It’s one of those mornings when I feel just okay. Not great, yet still managing to feel grateful. Not ill but feeling a little ill at ease. My meditation didn’t shift it but of course, it gave me the impetus to stay open. I’m stretching and yawning into my day and looking for that little something to tip my perspective, to gently ease my centre of gravity back to the heart and away from the dissatisfied mind. I rummage through old journals and re-find this beautiful quote:
If we have no peace, it is because we have forgotten that we belong to each other. – Mother Teresa
I have read that quote a thousand times and always felt it move deep within my soul. But something stronger happened today; something fresh. I immediately thought about very young children. All their smiling, giggling and gurgling curiosity. Or their grimacing, tear glistening faces, as their full-throttle lungs burst out screams and cries. They burn through the gamut of emotions in minutes with no residue; cycling through it all day when the need arises to be fed, cleaned, watered or to be soothed by human contact.
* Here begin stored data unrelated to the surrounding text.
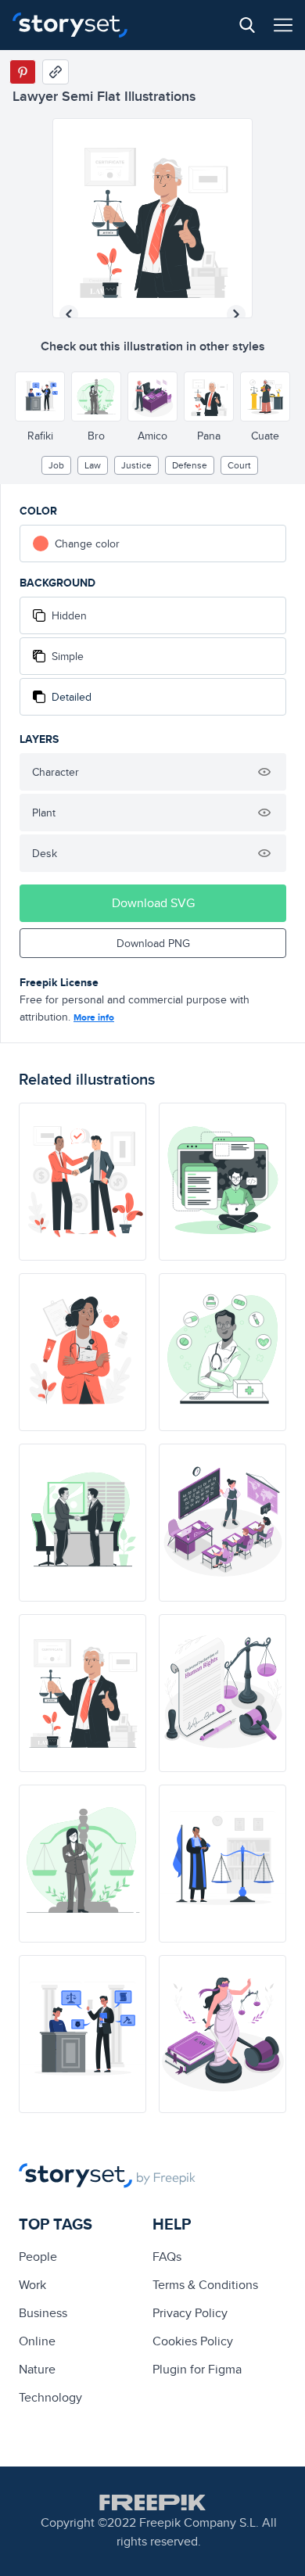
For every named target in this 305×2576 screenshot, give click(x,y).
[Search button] (247, 25)
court (239, 465)
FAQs (166, 2257)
Children have no choice but to belong. If they had no natural need for belonging they would not survive. And that’s the key … it is we adults who put the word ‘survive’ in their equations. It might be semantics but I think there’s more to it than that. Babies innately expect, because they belong, to thrive – not just survive. They are powering along at every angle and degree to expand outward into the world.
Thriving Over Surviving
I realised that when I am feeling a little, ‘blah’, it’s because I am falling into my survive groove and not my thrive groove. Babies aren’t busy surviving. That’s a grown-up ‘mind’ concept. Babies are busy bustling thrivers.
I made a promise to myself to look to those who naturally belong, those who have a choiceless-choice for belonging and contact. Those whose egos and fear drivers are not so formed and rigid. I make a commitment to seek out the inspiration of innocents; babies, toddlers, children, and Peter Pan grown-ups and animals too. The complexities of adult minds can’t get me out of a morning funk, but leaning into innocence, and unadulterated life-force can.
I did some googling and came across a video with compassion guru, Tara Brach, who in some ways speaks of what I am trying to say here: if we truly belong to one another we can borrow each other’s wings when ours are a little tired or lack-lustre. That’s what finding inspiration is: we can always borrow another’s wings non-intrusively. We can borrow the irrepressible essence-energy of a being, or thing, without diminishing that being or thing itself.
Thank you for your wings Tara, for the wings from the people in the story in your video, and for the children’s wings towards the end of this video who made me laugh out loud. My day is looking full of thrive, promise and flight, even though my wings are resting.
This following video is so inspiring, so full of delight —when children are asked, “What does Love Mean?”
Are there moments you recognise when you’ve needed another’s wings? Or perhaps you’ve offered yours freely? How do we make connections through belonging? Are you ready to seek inspiration so as to forget about merely surviving and get impassioned about scintillating thriving?
May we all share our wings so that we can all reach new heights of Unity, Peace and Love.